# Aim of the task
Please copy all of the material below word for word, leaving out the pictures.

[Item position entries]
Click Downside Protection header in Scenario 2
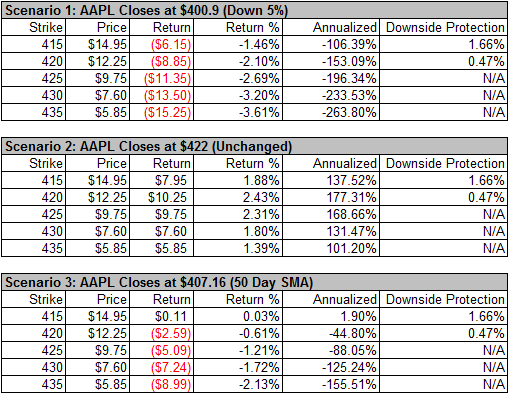510x393 pixels. coord(444,163)
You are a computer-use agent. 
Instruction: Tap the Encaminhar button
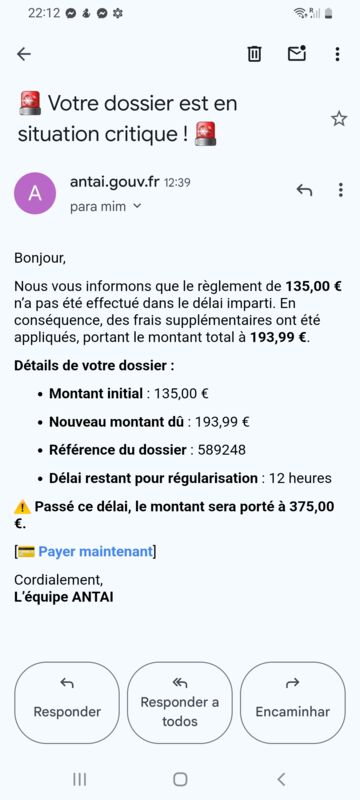click(293, 703)
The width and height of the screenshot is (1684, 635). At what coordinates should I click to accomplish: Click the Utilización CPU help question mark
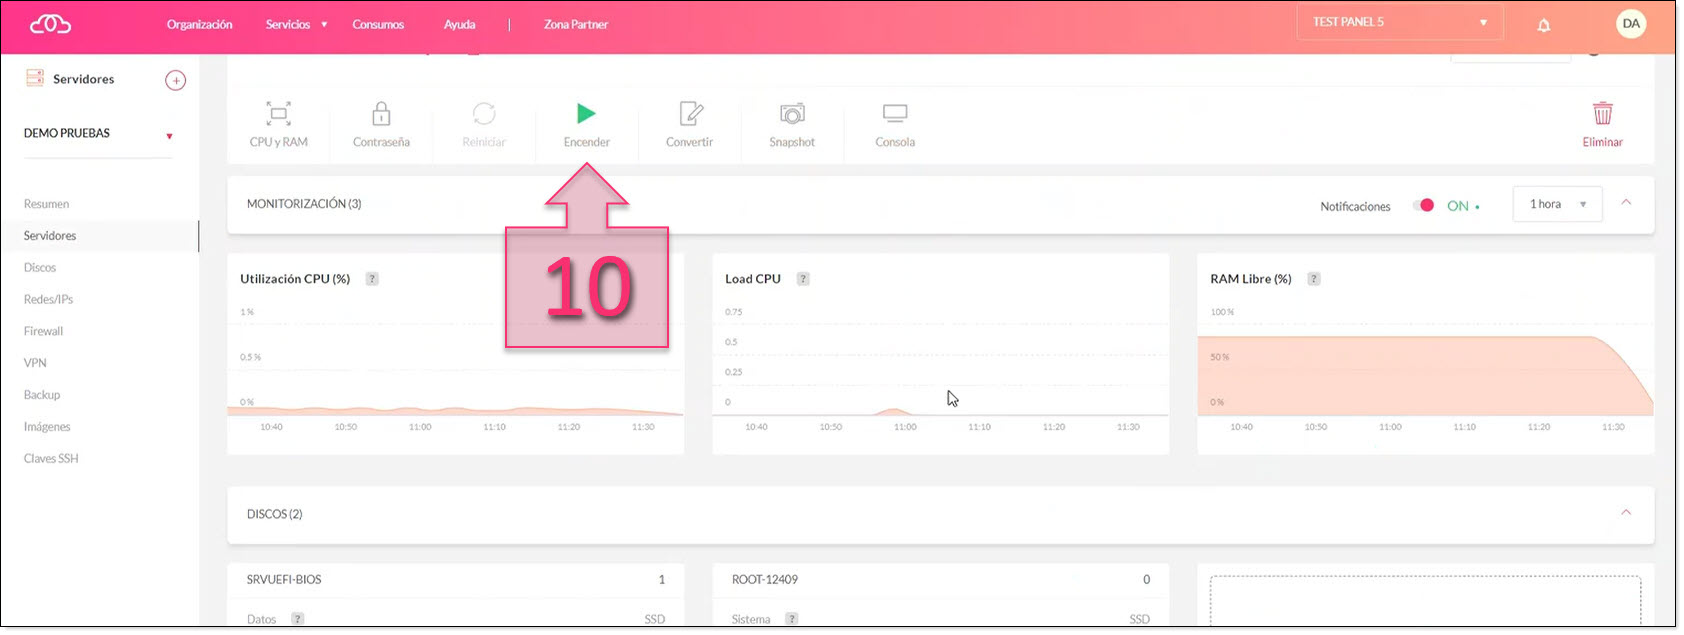tap(372, 279)
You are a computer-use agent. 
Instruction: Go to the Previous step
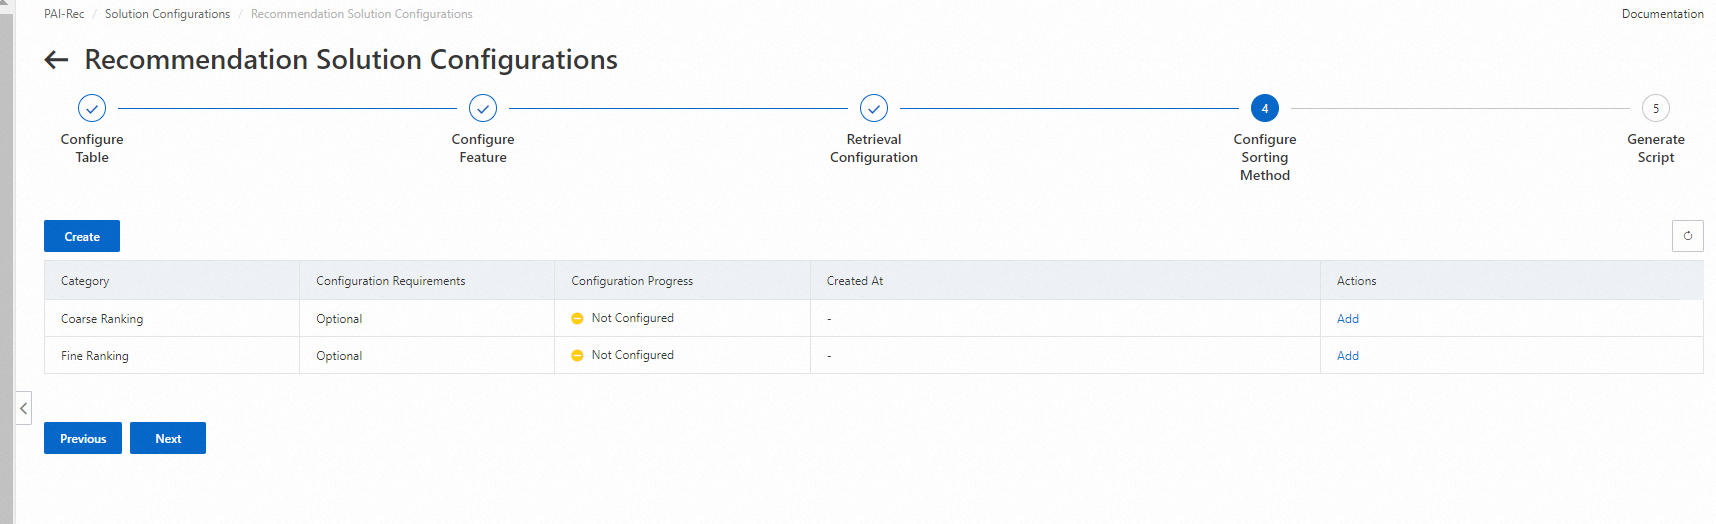tap(83, 438)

# Task answer
Click Downside Protection header in Scenario 2
510x393 pixels. coord(444,163)
You are a computer-use agent. 
Instruction: Tap the Encaminhar button
click(293, 703)
The width and height of the screenshot is (1684, 635). At what coordinates should I click to accomplish: Click the Utilización CPU help question mark
tap(372, 279)
You are a computer-use agent. 
Instruction: Go to the Previous step
tap(83, 438)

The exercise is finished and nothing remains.